All the motions in human society, the acts we observe in the world, and the creations we see all around us are the expression of the human mind and volition. Everything, including tools, cities, ships, and men of war, is just the result of human will, created by character, and Karma creates character. The manifestation of the will is like Karma. The world has created many strong-willed individuals who have been outstanding laborers. These individuals had enormous souls and vast wills capable of upending entire universes. Because we know who their forebears were, a will as vast as that of a Buddha or a Jesus cannot be attained in one life.

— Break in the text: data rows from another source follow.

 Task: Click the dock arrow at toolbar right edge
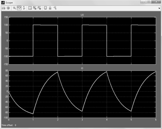click(159, 8)
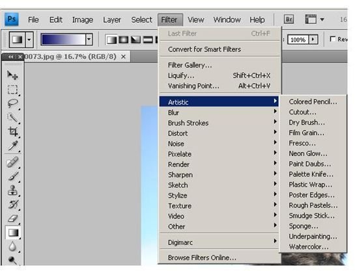This screenshot has width=355, height=271.
Task: Pick the Lasso tool
Action: (x=12, y=103)
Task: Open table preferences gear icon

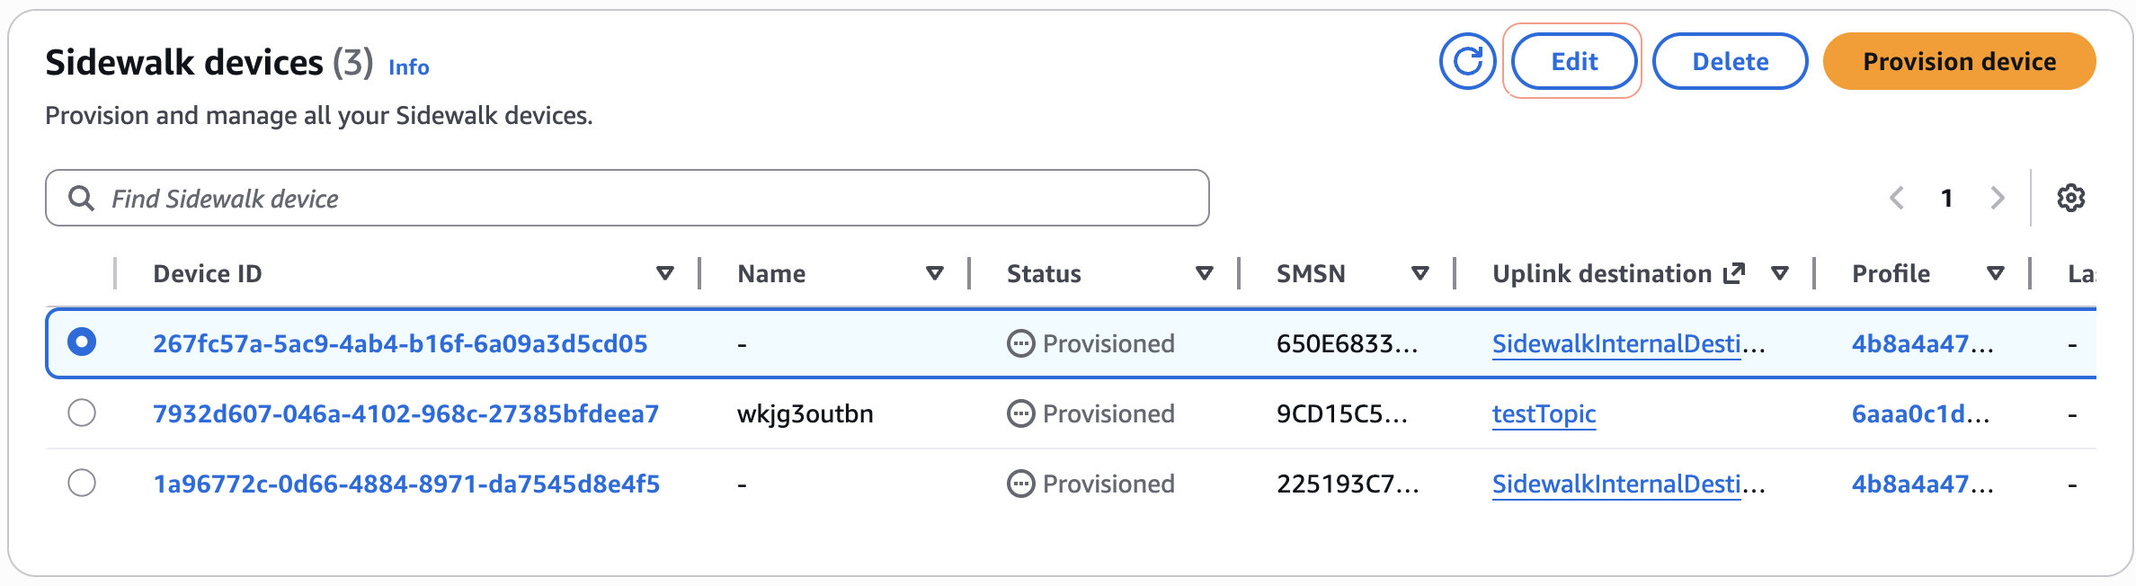Action: click(2071, 198)
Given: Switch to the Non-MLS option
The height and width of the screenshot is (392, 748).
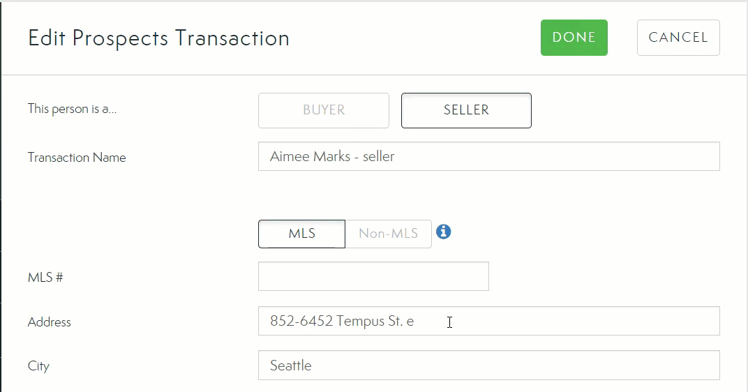Looking at the screenshot, I should [388, 234].
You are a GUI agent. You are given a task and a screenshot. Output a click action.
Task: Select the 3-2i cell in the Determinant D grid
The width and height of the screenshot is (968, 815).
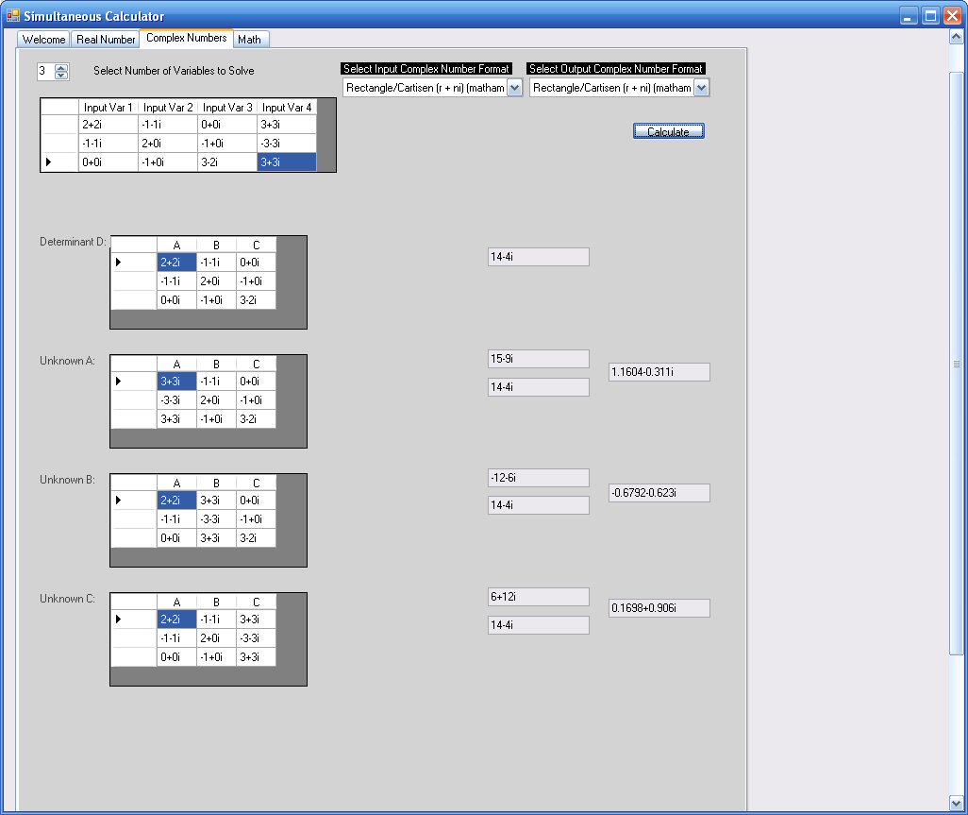pyautogui.click(x=256, y=300)
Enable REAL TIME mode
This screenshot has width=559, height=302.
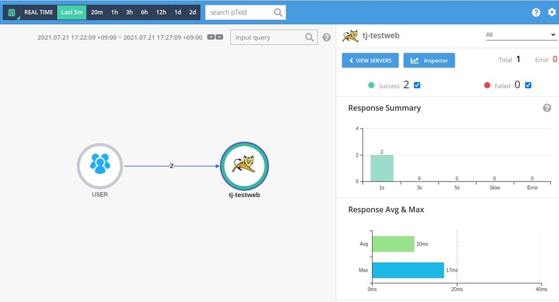click(39, 12)
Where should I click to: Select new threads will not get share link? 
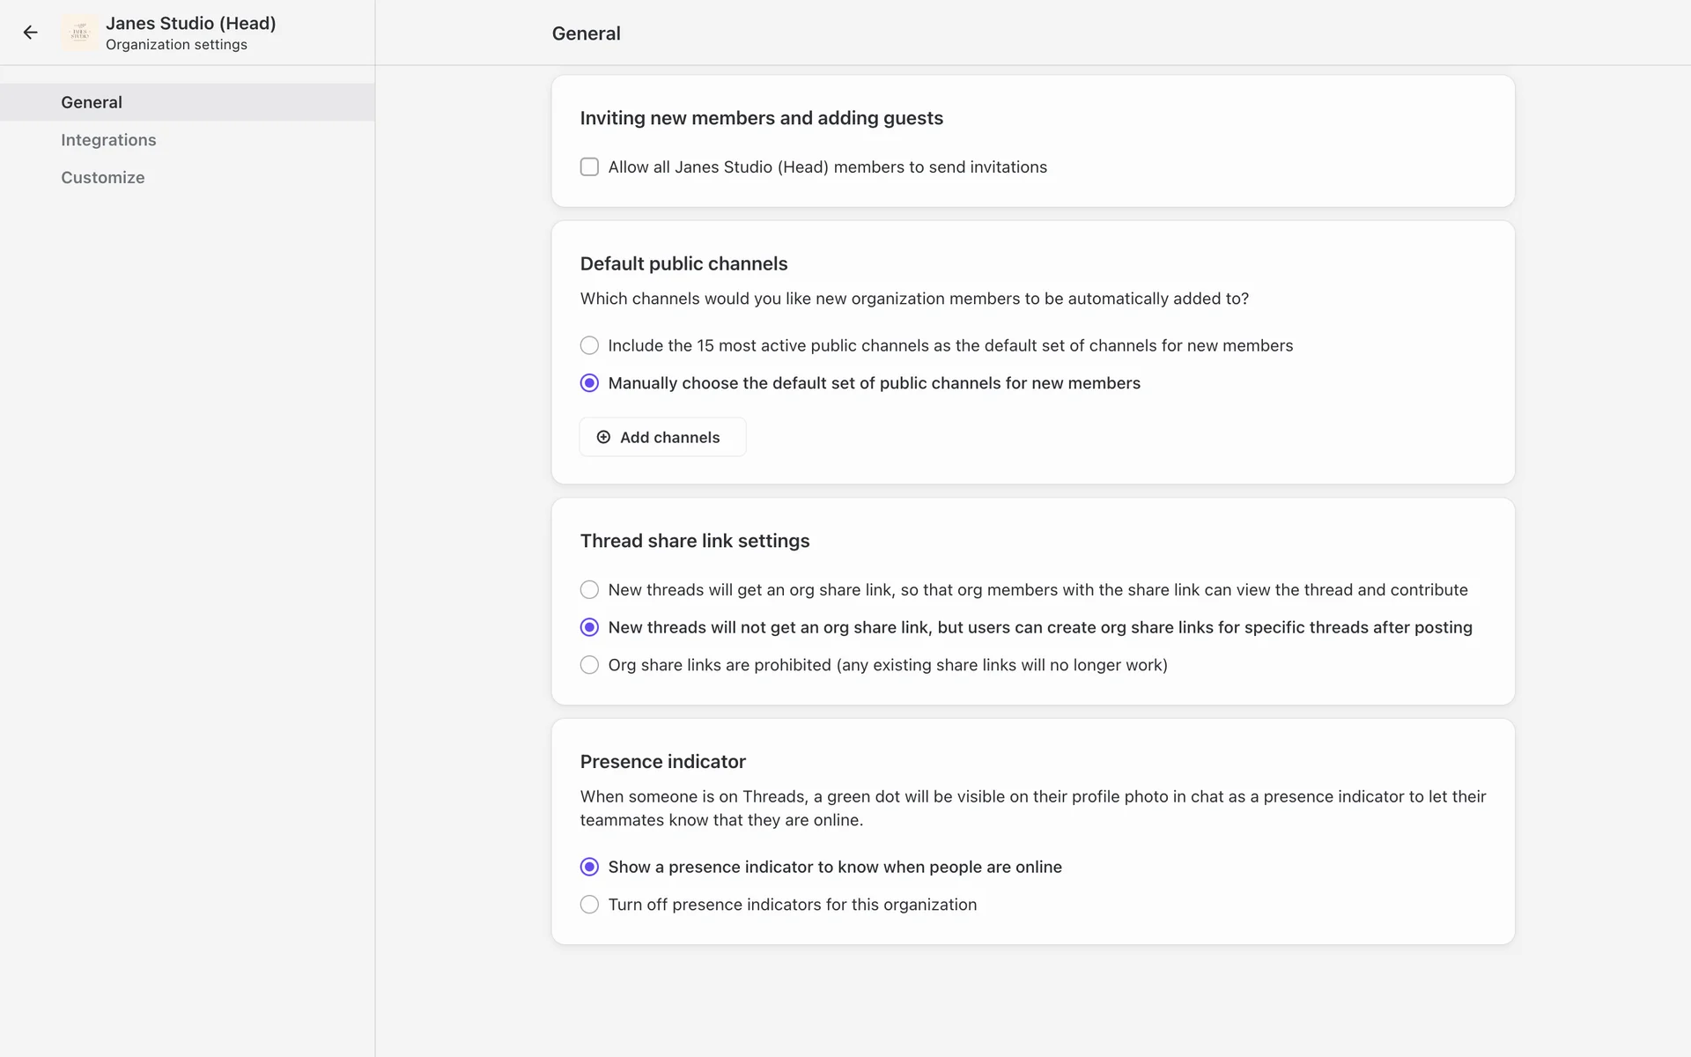coord(589,627)
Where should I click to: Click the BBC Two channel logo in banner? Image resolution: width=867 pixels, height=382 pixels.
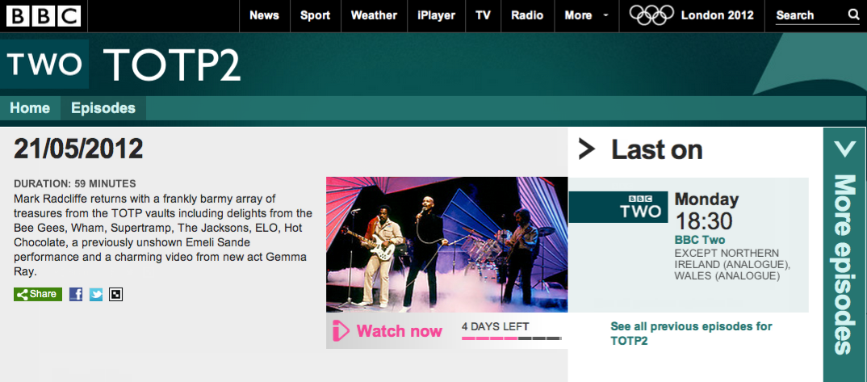pos(44,65)
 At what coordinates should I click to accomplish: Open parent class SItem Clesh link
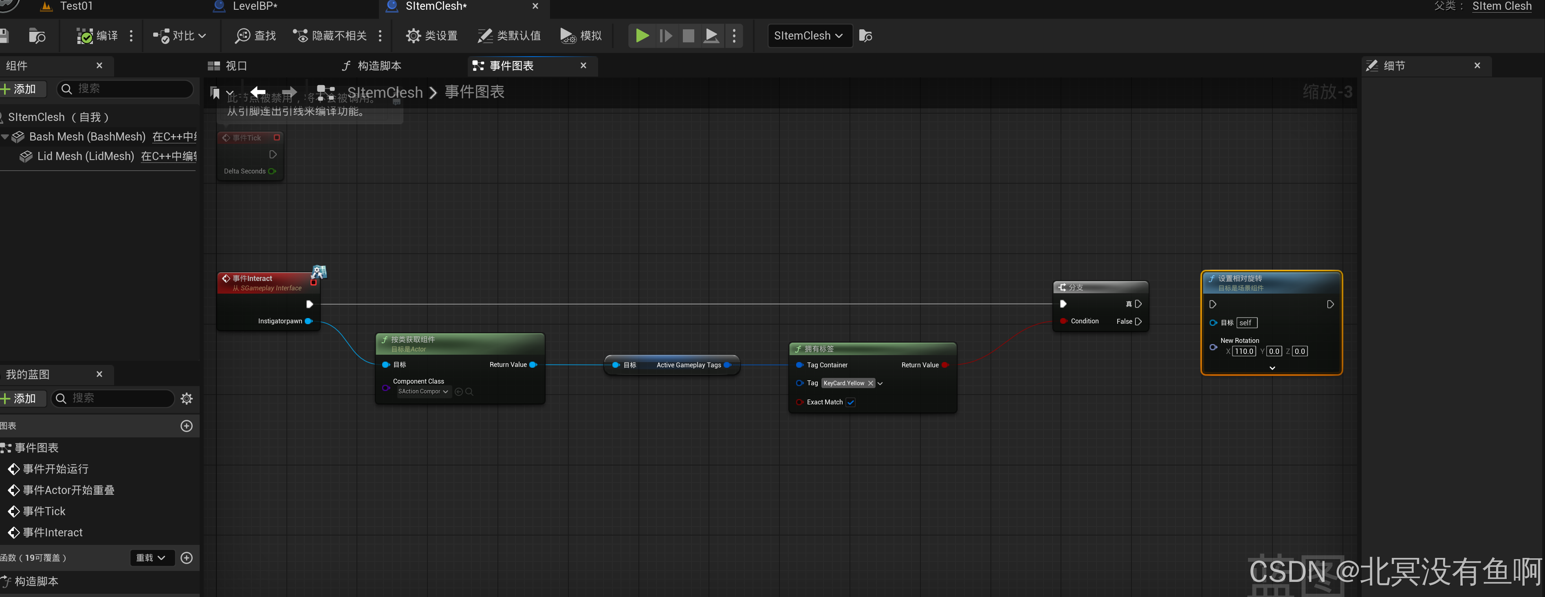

It is unknown if their ancestors ever said something that would benefit humanity. Carpenters like Joseph are in the billions, yet millions are still alive. There have been countless millions of minor monarchs like the father of Buddha. How can you explain how this small minor ruler, whom his attendants may not have obeyed, produced this son, whom half the world worships if it is merely a question of hereditary transmission? How can you explain the difference between the carpenter and his son, whom millions of people believe to be God? That explanation does not explain it. From where did Jesus' great will, which Buddha unleashed onto the world, originate? Where did all this power come from? It must have existed for a time, expanding perpetually until it erupted into society as a Buddha or a Jesus, and it continues to roll down to the present.

Moreover, Karma, or labor, determines all of this. No one can obtain anything unless they work for it; this is an everlasting truth; although we may first disagree, we will eventually come to believe it. A guy may spend his entire life trying to get wealthy; he may defraud thousands of people, but in the end, he realizes that he did not deserve it, and his life becomes a hassle and an inconvenience to him. We can continue to accumulate for our bodily delight, but only what we earn is truly ours. A fool can purchase the world's books, but they will remain in his library, and he will only be allowed to read the books he deserves, and Karma brings about this deserving.

What we deserve and what we can assimilate is determined by our karma. We are in charge of who we are, and we can create whatever we want to be. Since what we are today is created by our previous behavior, it stands to reason that whatever we desire to become may be created by our current behavior; thus, we must be aware of how to behave. What good is learning how to work, you may ask. In this world, everyone works. However, there is such a thing as wasting our energy.

Regarding this Karma Yoga, it is said in the Bhagavad Gîtâ that Karma Yoga involves performing labor, but doing it with intelligence and, as a science, understanding how to perform labor that would provide the best outcomes. You must remember that the sole purpose of this effort is to awaken the soul and unleash the power of the already present intellect. Every individual possesses the ability and knowledge necessary to succeed; these many works serve as blows to awaken this sleeping giant.


Karma Yoga is an age-old practice, but it has lost some of its significance through the years. Swami Vivekananda revived it in the modern era. He fervently supported Karma Yoga and underlined that it is one of the most effective paths to realizing one's divinity. People can attain the highest insight by acting selflessly in the spirit of Advaita. The idea of work in Swami Vivekananda is consistent with the Karma Yoga in the Bhagavad-Gita. His Karma Yoga, the path of selfless deeds, echoes the Lord's speech in the Bhagavad-Gita.